■ **Work to be completed**: Set down, exactly as written, the lines from the line holding "Where should I click to: Toggle" to the end of the data, inclusive, skipping any pictures.
---------------
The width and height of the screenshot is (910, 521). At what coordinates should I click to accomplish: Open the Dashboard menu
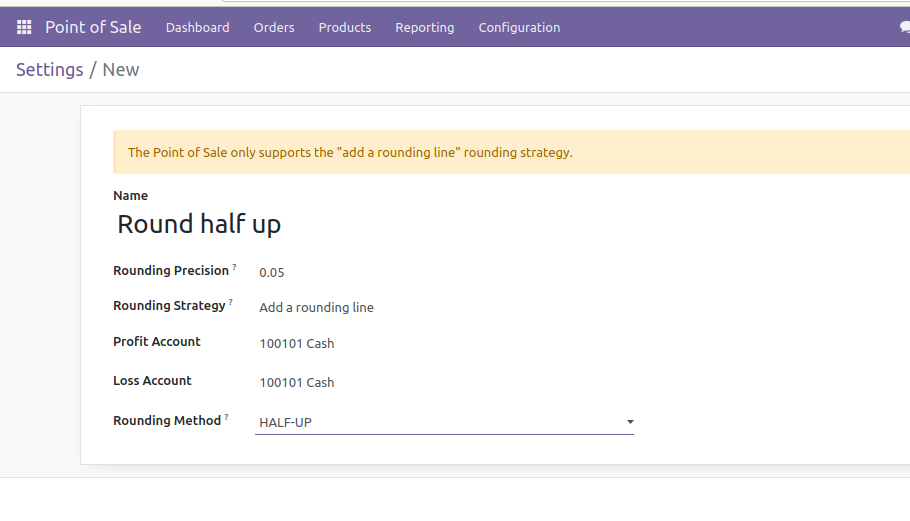click(x=197, y=28)
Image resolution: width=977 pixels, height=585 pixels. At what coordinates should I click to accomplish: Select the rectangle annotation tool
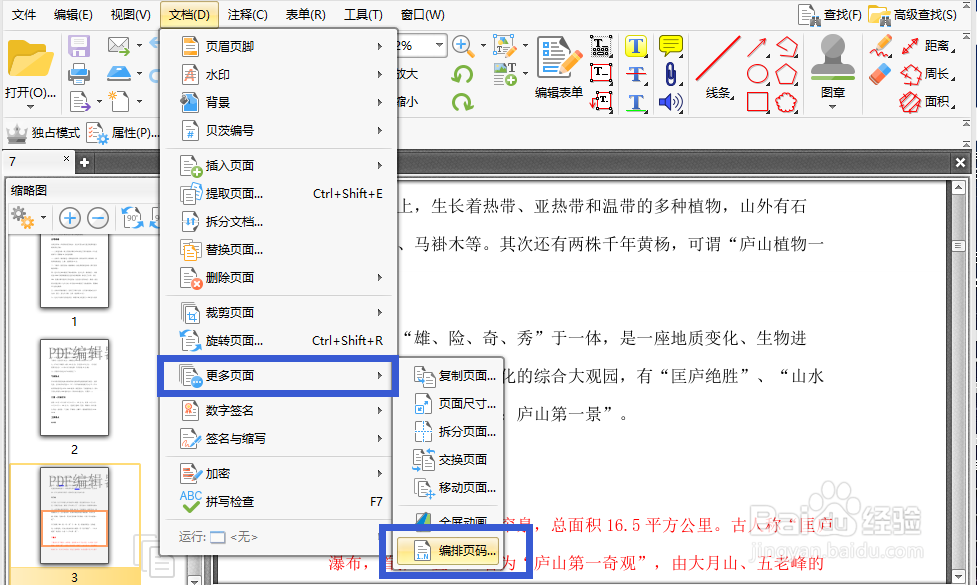(758, 100)
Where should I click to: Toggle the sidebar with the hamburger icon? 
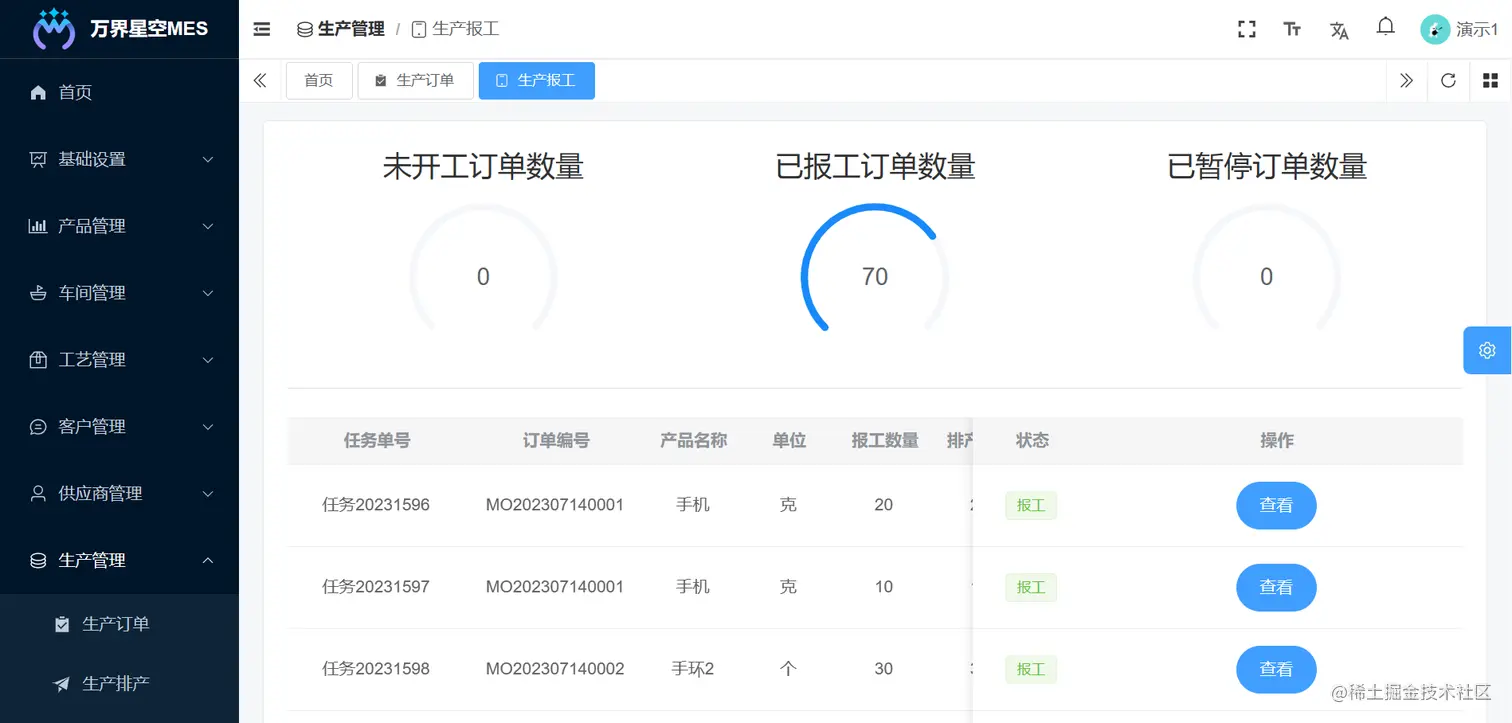[261, 29]
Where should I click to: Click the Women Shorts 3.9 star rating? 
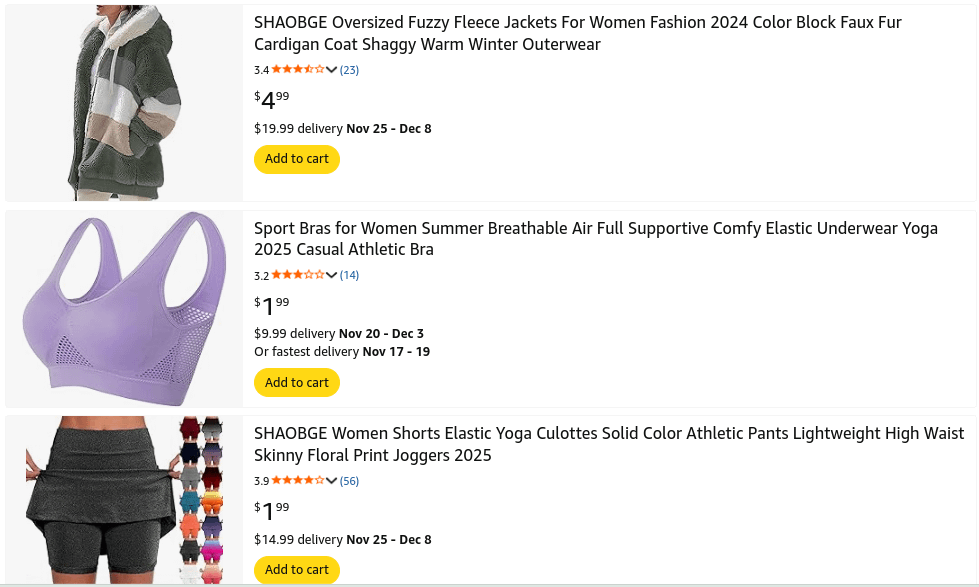point(297,481)
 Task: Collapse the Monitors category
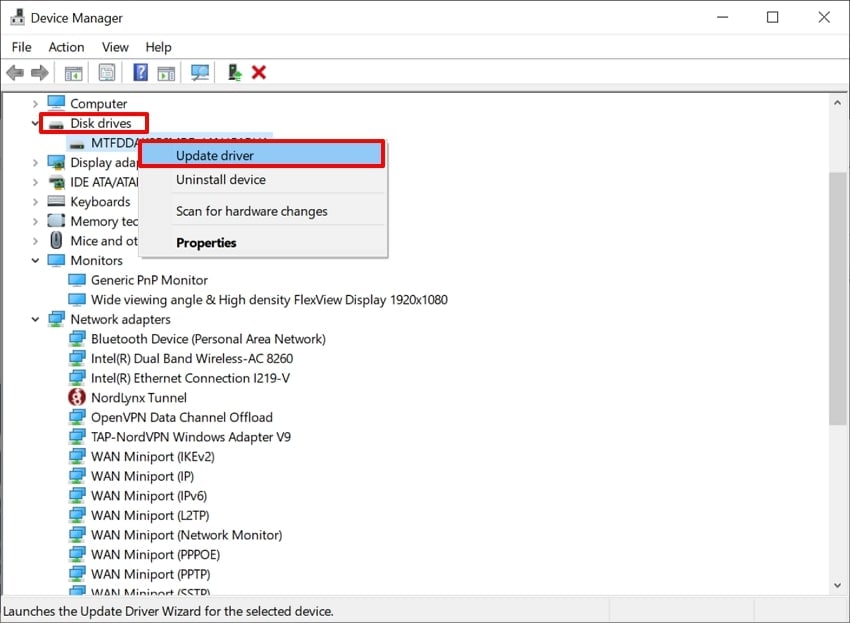tap(35, 260)
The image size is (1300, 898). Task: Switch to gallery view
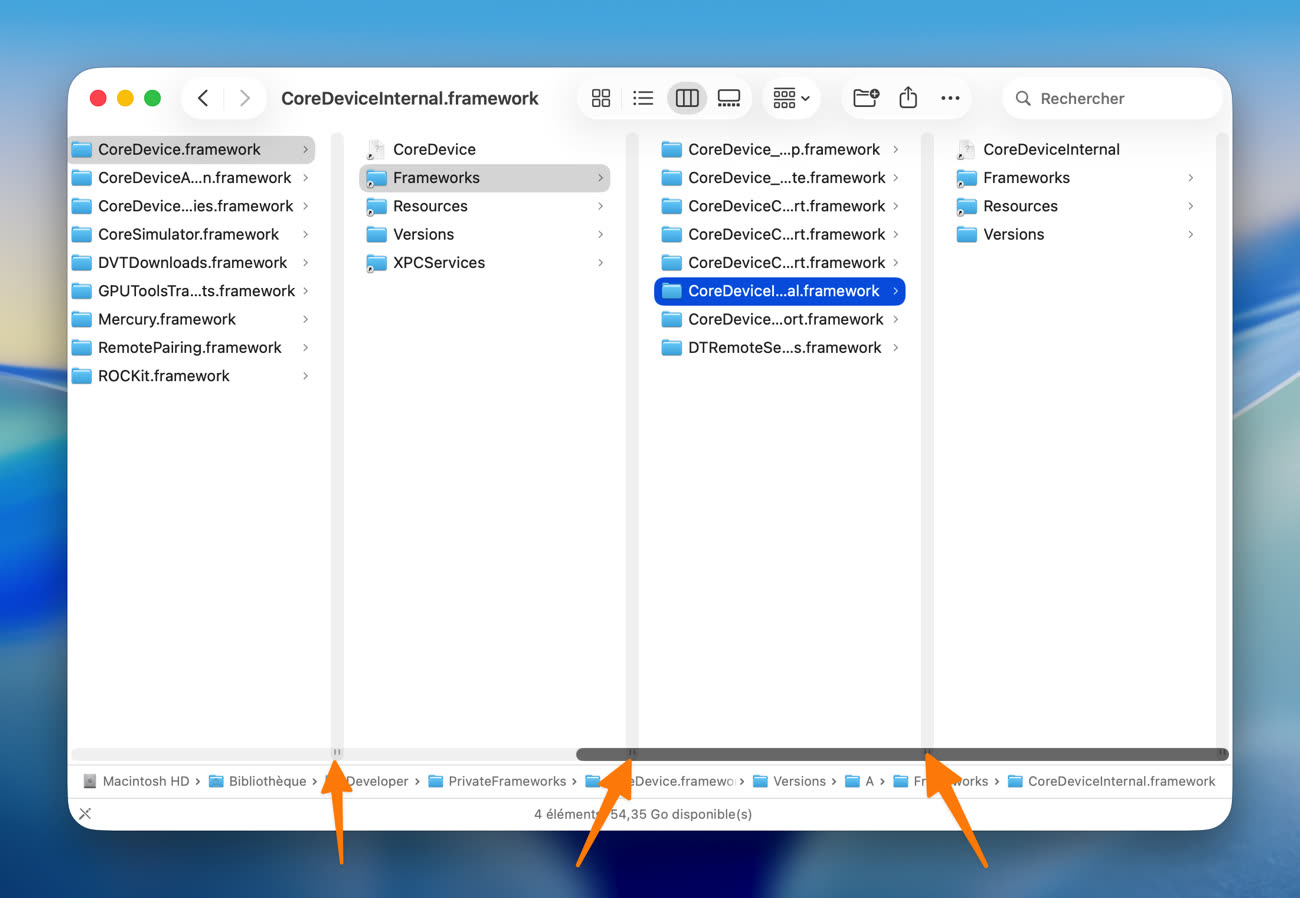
---------------
■ **Completed exercise**:
Where should I click to: Toggle the sidebar with the hamburger icon? 
[261, 29]
Where should I click to: Click the Women Shorts 3.9 star rating? 
point(297,481)
 Task: Collapse the Monitors category
tap(35, 260)
The image size is (1300, 898). Task: Switch to gallery view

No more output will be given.